Five Pillars of EducationThe Saint Nektarios Education fund seeks to impact five pillars that contribute to education. These include: Facilities, Clean Water & Power, Sanitation, Disease Prevention, and Sustainability. To the extent that our fund can assist in positively impacting these pillars, the likelihood for successful education is increased. All efforts are designed to empower local communities through the utilization of local resources in addressing these pillars.
Facilities and Classrooms
According to local needs and the Ugandan government’s focus on STEM education (science, technology, engineering, and math), the fund has built science and computer labs as well as traditional classrooms. Many students must travel long distances to attend school, requiring boys’ and girl’s dormitories, teachers’ quarters, and kitchen and shower facilities. At Holy Archangel Michael schools, the inclusion of recreational grounds on campus allowed students to compete in and advance to the semi-finals of the first Coca Cola Regional Football Competitions, increasing the visibility of the school in the community.

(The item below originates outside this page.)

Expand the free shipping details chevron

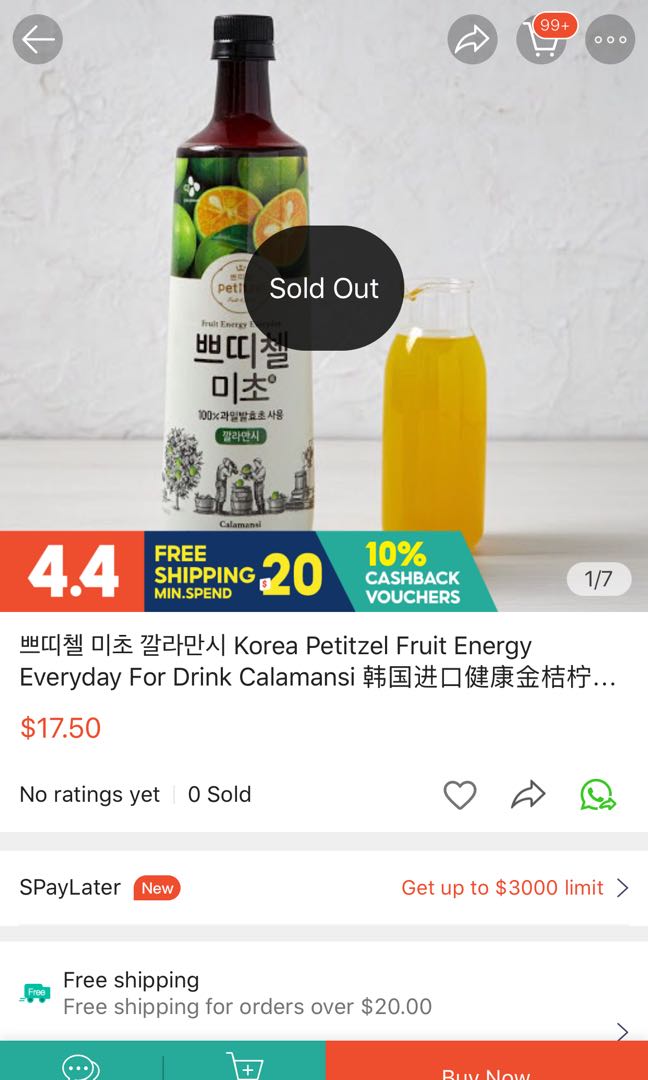[x=621, y=1031]
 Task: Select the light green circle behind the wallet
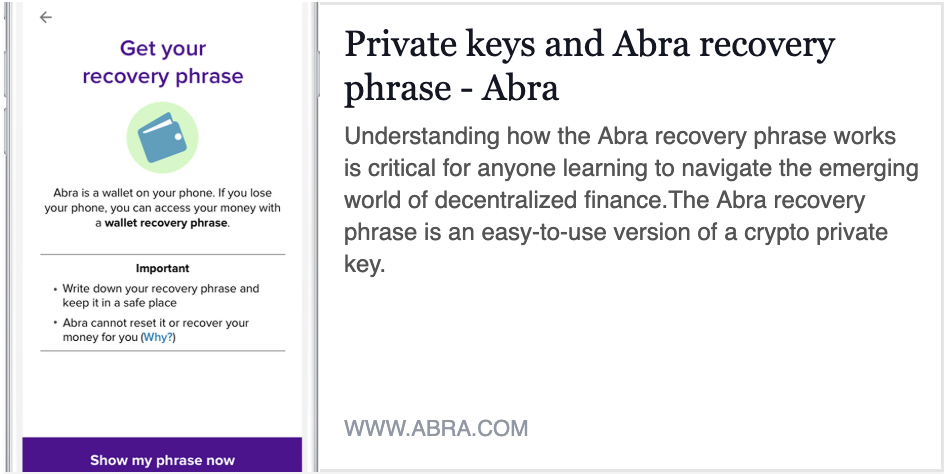tap(162, 137)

Board member Dr. Bill White noted that by raising money “for an actual structure, a building, a lab, a cafeteria, and a dormitory, we knew tangibly that our money was going to exactly a place where we can follow it, watch it, and we can see the results.”
Clean Water and Power
In order to function, a school community needs working wells, rain filtration, and a reliable power system. The construction of our newest school, Saint Sophia Secondary School in Butembe, Uganda, showed us the critical importance of access to safe water not only for a school but for the entire surrounding community. Although Saint Sophia is on the shores of Lake Victoria, one of the largest fresh water lakes in the world, the water is not drinkable, so the school was constructed with an additional aim to promote safe water for the community and to become a model school. In partnership with the International Orthodox Christian Charities (IOCC) and their Saint Photini water initiative, we completed not only a school building in 2015 but also a solar-powered fresh water filtration and storage system, as well as sanitary facilities through a roof waters harvesting system designed by IOCC.
Proper sanitation is paramount for the health and well-being of the children attending Saint Nektarios sponsored schools. Sanitation projects are designed to construct the physical structures while working hand in hand with fund’s disease prevention efforts to improve the opportunities for our children to attend school. In the past the construction of toilet and latrine blocks was part of our overall school project strategies. A transition is being made to drainable toilets designed to accommodate both male and female students. This design change creates a more sustainable method of addressing the sanitation needs of our schools now and into the future as enrollment increases.
Diarrheal diseases kill close to 2 million children worldwide every year. Students attending our schools may milk cows in the morning, care for sick and injured family members, wash soiled linens, and then play in the dirt all before eating lunch. These activities can spread bacteria and viruses easily. Hand washing and disease prevention awareness is the most effective and cost efficient way to prevent these unnecessary illnesses and death.
Through the formal implementation of a Water, Sanitation, and Hygiene initiative (WASH) we can prevent diseases among the school children and greatly influence the quality of education they receive. These hygiene habits not only have a positive effect on the children themselves, but those they share it with in their communities. The WASH initiative provides a vertical transfer of disease prevention through education and behavioral change that if entrenched as a habit will be sustained for generations. Vaccines can only prevent disease transfer in the current generation.
The Saint Nektarios Education Fund is committed to community empowerment, not projects imposed from abroad. Needs assessment is local, and local school boards oversee construction by local contractors, with a local supervisor. There are no “missionary educators” at our schools; all teachers and administrative staff are trained locals whose salaries come from school income.
In Gulu, Uganda, the community donated the land for the school. In Lwemiyaga, a member of parliament donated bricks and secured the land for school construction. He personally contributed a power station, a laboratory, and a computer section, while International Orthodox Christian Charities (IOCC) provided the girls’ dormitory and two additional high school classes. Our newest school began construction in 2014 with a donation of land and bricks from the people.
As board president Fr. Evan Armatas says, “There is no sense among the local people that this is some project being built by a group overseas and that they have nothing invested in it. This is their school, their project—it’s their community school.”